2/2 "The formats often provide much of the framework for the essential characteristics - the appearance, behavior, context, and structure. The content of the record types are often _mapped_ to the structure required by the format. Of course it's not always the case, especially for textual records. If we find we need to have plans for WordPerfect as applied to different record types, then we will. "
I replied: "I absolutely agree that one has to take record types/content into account when identifying essential characteristics. But saying that we should have plans centered on record types is like saying that we will have different preservation plans for personnel records versus contracts versus agency correspondence rather than a plan to preserve the _paper_ that they are printed on. If I can't preserve the container for the record content then it's lost." 1/2
The same colleague is essentially against having preservation plans that are based on file formats, and instead says we should be looking at essential characteristics of record types. He's not wrong that the type of record content informs the essential characteristics, but those characteristics in part exist because of the format that contains them. And record types can be comprised of so many possible format variations over a 50 year period of preserving electronic records.
Warning - I need to vent. I have a curmudgeonly colleague questioning every decision I've made about how we'll document essential characteristics of formats and preservation migration decisions. He seems to think that no one, even the electronic record processing archivists who review files, test tools, and perform migrations at the time of ingest or review for release, are really capable identifying characteristics and validating transformations. I'm getting more cross with every email I get.
So, where are people publishing? Where do we share research outcomes and datasets? What journals and blogs are people reading? Of course there's OPF and DPC and DCC and iPres and the U.S. Digital Preservation meeting. Where are we coalescing as a community of practice where we can keep on on what others are doing? Where are we depositing our research outcomes as a community?

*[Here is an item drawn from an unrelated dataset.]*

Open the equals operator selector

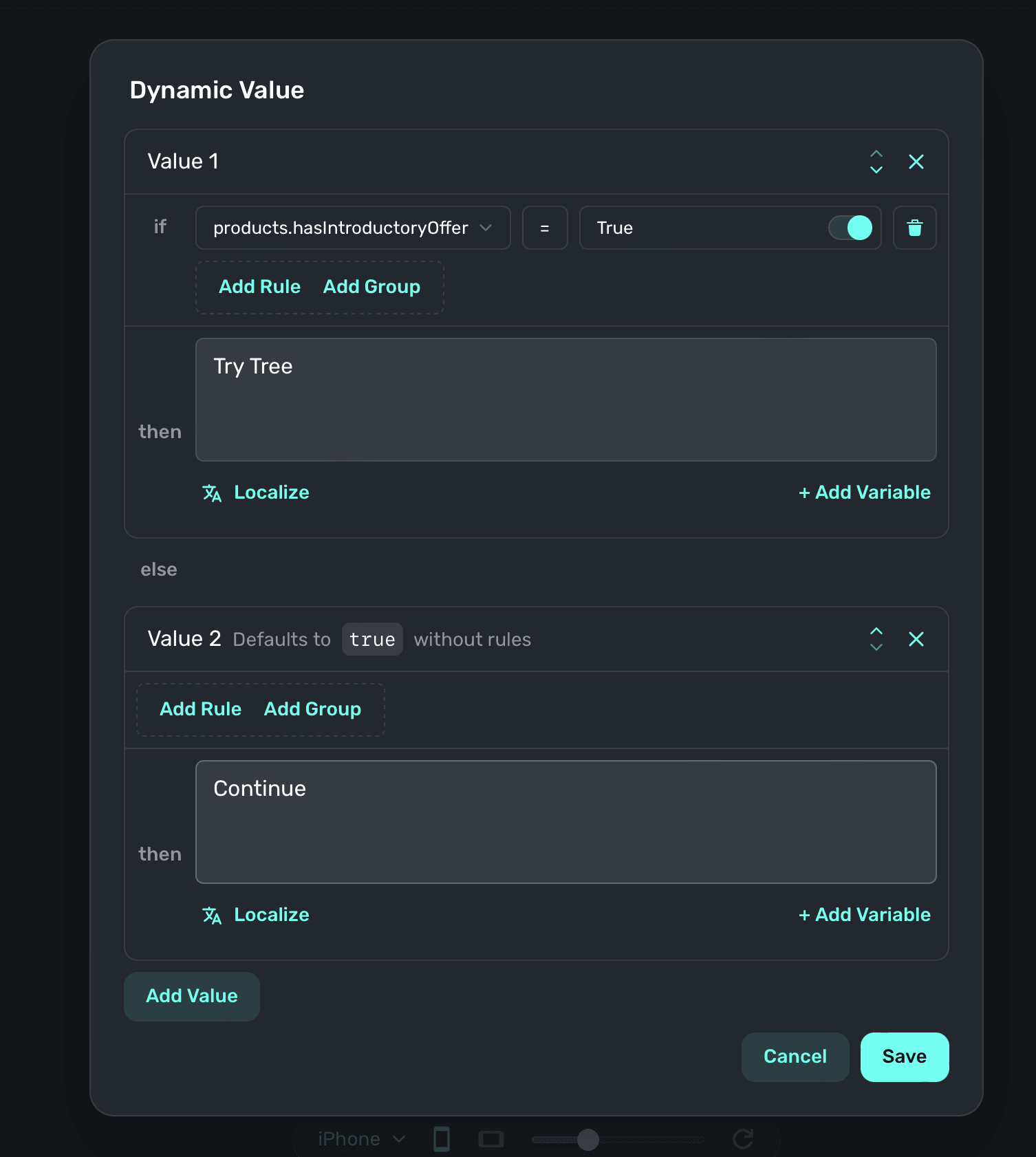pyautogui.click(x=545, y=228)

The # 1 issue in the session was lack of communication and lack of methods for sharing research internally and externally. People repeatedly talked about informal and unofficial sharing. And no easy way to keep up on what's happening in the broader preservation community, including publications. That made me think--where do _we_ publish, share our research results, datasets, etc. What journals do we regularly read? This is a somewhat U.S.-centric question since we don't centralize _anything_.
This morning I was part of a session facilitated by a consultant, in which we talked about how we could/should reinvigorate or preservation research unit. This has always been entirely focused on analog collections. I'm trying to help plan a more inclusive future that included digipres. That said, new resources won't likely be forthcoming in this federal environment. I kept being referred to as "the optimist" which amused me greatly.
@anj I just saw the Preservation Actions Registries annoucement from OPF. Wasn't there someplace else we were setting up to share preservation plans? I can't find it again.
I've been surveying colleagues at other national libraries and archives about their staffing levels and types of roles they have in their units. I hope it can help me justify adding staff so I'm no longer a unit of 1. But I know I can't be too hopeful in a climate where are federal agencies are required to reduce their number of employees. With any luck I can "realign" staff from other areas so we're not actually increasing staff counts.
I know it's a bit of a naive question (imagine the scale given n number of possible combinations of transformations), but when one is asked by a curator how/whether other institutions quantify the measurement of risk in format transformations and if we should take that into consideration ourselves, it's worth asking.